2tsp Bengali Five Spice Powder (Panch Phoran)
12 whole cloves
4" cinnamon stick
2 chilies (small red & green)
5 curry leaves
6 whole black peppercorns
2 bay leaves
2tsp coriander seeds
1tbsp desiccated coconut

Ingredients:
4 Cloves Garlic (Crushed)

2tbsp Grated ginger
2tbsp Mango Chutney
½tsp turmeric powder
3tbsp oil
3 Chicken Breast (Cubed)
2 medium onions (finely chopped)
300ml water

1tsp Salt

handful of fresh chopped coriander leaves (to garnish)


Method:

1. Heat a dry frying pan until very hot. Add all of the whole spices and coconut and dry roast them for about 1 minute. Remove from the heat, whiz in a blender & reserve.
2. Stir fry the onions in the oil until they begin to soften.

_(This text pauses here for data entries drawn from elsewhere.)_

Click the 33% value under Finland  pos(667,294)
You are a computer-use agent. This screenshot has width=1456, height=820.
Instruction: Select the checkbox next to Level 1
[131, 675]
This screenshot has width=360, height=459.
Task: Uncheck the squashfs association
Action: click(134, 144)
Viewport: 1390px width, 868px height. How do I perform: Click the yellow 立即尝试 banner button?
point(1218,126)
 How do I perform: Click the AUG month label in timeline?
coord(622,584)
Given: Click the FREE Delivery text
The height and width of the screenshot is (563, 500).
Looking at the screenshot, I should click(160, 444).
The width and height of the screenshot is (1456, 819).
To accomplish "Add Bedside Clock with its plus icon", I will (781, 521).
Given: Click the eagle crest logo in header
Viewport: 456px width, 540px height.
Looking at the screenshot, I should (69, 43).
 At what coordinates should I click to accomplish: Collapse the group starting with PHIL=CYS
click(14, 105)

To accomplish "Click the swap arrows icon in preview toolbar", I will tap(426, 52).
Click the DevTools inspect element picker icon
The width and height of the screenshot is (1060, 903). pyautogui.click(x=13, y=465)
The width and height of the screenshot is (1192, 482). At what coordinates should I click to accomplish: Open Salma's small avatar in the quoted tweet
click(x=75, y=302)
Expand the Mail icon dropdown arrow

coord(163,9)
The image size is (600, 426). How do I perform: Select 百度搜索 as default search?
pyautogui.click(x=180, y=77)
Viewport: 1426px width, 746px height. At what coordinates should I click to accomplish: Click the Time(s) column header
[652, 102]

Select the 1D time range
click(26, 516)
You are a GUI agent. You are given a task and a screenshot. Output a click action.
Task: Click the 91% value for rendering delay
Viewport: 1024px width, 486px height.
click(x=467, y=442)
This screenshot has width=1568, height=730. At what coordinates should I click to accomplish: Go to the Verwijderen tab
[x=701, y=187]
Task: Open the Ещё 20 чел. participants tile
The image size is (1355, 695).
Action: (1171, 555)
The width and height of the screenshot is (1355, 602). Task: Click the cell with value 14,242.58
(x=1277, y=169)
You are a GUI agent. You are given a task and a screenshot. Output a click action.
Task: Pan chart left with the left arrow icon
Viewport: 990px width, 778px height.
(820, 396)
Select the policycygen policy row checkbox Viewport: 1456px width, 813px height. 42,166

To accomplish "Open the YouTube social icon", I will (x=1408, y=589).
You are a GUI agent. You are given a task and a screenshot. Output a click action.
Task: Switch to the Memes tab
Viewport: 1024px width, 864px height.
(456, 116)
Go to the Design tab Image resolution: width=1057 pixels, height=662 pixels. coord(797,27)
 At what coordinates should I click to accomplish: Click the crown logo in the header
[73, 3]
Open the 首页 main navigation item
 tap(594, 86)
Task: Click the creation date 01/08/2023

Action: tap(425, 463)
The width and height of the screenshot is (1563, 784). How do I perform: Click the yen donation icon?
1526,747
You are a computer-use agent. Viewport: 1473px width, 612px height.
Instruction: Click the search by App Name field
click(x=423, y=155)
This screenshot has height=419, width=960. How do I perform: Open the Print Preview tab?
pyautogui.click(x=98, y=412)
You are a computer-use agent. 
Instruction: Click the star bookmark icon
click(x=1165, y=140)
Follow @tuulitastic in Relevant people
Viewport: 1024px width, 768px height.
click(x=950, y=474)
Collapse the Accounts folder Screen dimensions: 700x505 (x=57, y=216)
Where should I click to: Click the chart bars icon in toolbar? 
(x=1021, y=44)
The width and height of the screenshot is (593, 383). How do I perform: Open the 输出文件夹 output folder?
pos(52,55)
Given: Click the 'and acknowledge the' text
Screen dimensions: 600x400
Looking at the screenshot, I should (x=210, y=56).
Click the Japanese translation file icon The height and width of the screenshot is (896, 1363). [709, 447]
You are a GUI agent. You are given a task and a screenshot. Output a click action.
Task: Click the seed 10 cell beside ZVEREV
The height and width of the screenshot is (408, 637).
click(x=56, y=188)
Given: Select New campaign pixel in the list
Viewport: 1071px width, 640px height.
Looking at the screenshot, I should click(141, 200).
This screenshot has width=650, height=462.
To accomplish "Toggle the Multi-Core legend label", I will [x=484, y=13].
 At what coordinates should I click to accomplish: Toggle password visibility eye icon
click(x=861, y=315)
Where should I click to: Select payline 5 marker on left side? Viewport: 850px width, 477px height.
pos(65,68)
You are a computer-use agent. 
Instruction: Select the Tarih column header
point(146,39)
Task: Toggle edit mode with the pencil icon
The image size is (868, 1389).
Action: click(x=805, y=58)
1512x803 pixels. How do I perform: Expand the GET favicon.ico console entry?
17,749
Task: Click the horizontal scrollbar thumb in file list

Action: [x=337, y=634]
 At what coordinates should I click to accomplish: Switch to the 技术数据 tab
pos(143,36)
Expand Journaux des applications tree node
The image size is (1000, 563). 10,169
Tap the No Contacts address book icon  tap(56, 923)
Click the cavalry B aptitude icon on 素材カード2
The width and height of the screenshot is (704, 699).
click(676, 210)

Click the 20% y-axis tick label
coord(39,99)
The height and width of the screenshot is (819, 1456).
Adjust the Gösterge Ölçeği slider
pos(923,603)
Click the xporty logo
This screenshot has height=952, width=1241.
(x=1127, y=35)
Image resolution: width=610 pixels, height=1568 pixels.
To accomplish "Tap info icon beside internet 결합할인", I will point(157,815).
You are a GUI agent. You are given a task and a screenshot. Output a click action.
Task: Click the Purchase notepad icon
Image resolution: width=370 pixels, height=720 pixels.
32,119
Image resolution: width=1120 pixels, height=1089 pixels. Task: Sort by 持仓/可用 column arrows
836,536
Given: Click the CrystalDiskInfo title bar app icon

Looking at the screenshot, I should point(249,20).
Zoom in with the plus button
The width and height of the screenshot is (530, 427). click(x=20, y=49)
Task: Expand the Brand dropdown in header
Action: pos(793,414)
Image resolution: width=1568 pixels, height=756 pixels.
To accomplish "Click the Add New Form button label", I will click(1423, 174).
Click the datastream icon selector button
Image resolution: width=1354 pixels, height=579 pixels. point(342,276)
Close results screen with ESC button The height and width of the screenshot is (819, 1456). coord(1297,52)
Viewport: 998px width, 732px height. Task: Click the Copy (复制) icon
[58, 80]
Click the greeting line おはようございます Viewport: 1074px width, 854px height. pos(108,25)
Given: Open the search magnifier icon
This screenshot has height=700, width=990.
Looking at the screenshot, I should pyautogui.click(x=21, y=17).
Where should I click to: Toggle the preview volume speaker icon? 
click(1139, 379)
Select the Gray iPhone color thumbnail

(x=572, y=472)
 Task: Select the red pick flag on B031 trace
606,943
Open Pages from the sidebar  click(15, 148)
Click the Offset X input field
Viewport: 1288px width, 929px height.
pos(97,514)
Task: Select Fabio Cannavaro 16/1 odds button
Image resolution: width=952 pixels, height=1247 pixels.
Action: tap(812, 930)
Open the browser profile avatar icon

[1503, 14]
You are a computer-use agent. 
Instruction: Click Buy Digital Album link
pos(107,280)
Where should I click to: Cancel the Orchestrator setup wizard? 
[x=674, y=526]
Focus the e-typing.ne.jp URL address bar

Add the ginger and garlic and stir fry until golden brown. Add the mango chutney and stir in well.
3. Immediately add the freshly ground dry roasted spices and the powdered spices and stir fry for 2 minutes. Then add the salt, chicken & fry on all sides for 5 mins, just so the chicken starts to colour. 4. Add the water & bring to boil, simmer on a low heat (uncovered) for 15 mins until the sauce has thickened, garnish with fresh coriander leaves and serve with your favourite rice or naan bread.